Of course, your typical American athlete disregards his apparent uselessness as trivial and beyond his concern. With so much time to himself, sitting on the bench game after game, having nothing to do in between stoppages in play, not having to train very hard (or even very much) due to his hyper-specialized position that requires little effort or practice, and given an inflated salary that far exceeds his actual worth, the American athlete has a tendency to brood on himself. A sort of self-affirmation of his position and stature, boosting his self-value and over-inflating his ego. And when his time comes to perform (maybe once or twice a game, tops), he revels in it. Like it was some Herculean feat that only he was capable of. And then to cement this sentiment, the game automatically comes to a complete standstill for him. So he can admire his few seconds of work. He dances, points, teases his opponents. The boisterous, American attitude emerges, and the demeanor of professional wrestling takes over. Glory for the victor. Deprivation for the vanquished. To taunt, to goad, to proclaim superiority over everything, because in his mind, with such little playing time as it is, he may never get such a chance again.



Rugby players have been known to pick up football without breaking a sweat. Football players have been known to pick up Rugby and pass out 5 minutes into the first practice.
Above: the non-American sport of Rugby. Americans don't play it because there's no padding, there's non-stop running, there's no breaks in the action, and every player is required to run, kick, tackle and pass the ball really well, while running. So obviously it's inferior to what Americans play.

Also, praying. The belief that God actually cares if you make a first down or perhaps even helped you nail that double play is laughable, but to the American athlete it's an important part of his reality. It only makes sense, after all. Around the world, the conception is that the athlete exists for the sport and does his best to help the game be as entertaining as possible. In America the reverse is true: the sport exists for the athlete. That is, the sport's only purpose is to showcase the athlete's greatness. Competition and entertainment are distant seconds to the athlete's unconscious desire to transcend his chosen profession. He is what matters. The sport owes him a living, for he is what made it sport. Good ole' classic American arrogance.

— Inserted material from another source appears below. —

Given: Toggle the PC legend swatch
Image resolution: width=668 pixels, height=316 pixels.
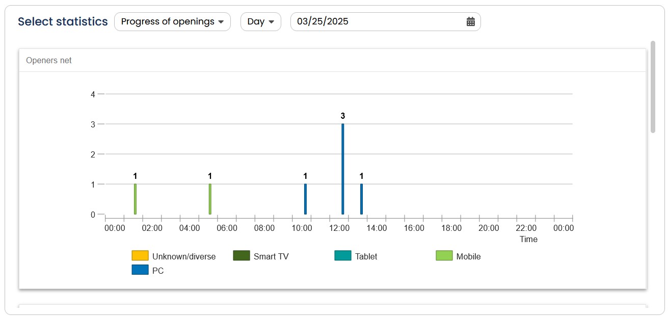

This is echoed even in the non-traditional, individual sports. Tennis and golf are congenial sports only by tradition, though the recent modernization of the tennis "badboy rebel who plays by his own rules", with a marketable GQ face and hotshot model/actress girlfriend, ballcap worn backwards and crazy-coloured jams sprouting his surly rock n roll tennis sponsor, taunting his opponents, threatening the judges with cries of "you can not be serious!", throwing tantrums at disapproving calls and high-fiving fans in the front row after important points, is unadulterated, shameless Americanism. Golf is slower-paced and hence not conducive to such bravado, but the fist-pumping, hat-tipping swagger of American machismo, the athlete insisting that he is bigger than the game that made him, is arriving slowly but surely.

Perhaps if American sports were faster paced and less hegemonic, they might appeal around the world. Or maybe it's not the American sports that are the problem, but the American athletes who play them. It bears mentioning that the most courteous, respectful American sportsmen are the ones who perform in global competitions, from the Olympics to World Cups and international tournaments of all flavours. It's just the distinctive character of the All-American, reared on a diet of America, who lacks the standard of comparison that could conceivably keep him grounded if he excelled in other cultures.

So I can't help but wonder, had the Declaration of Independence never happened, what would the culture of American sports have turned out like? Well..…It would probably be a lot like Canada.

And is that such a bad thing, really?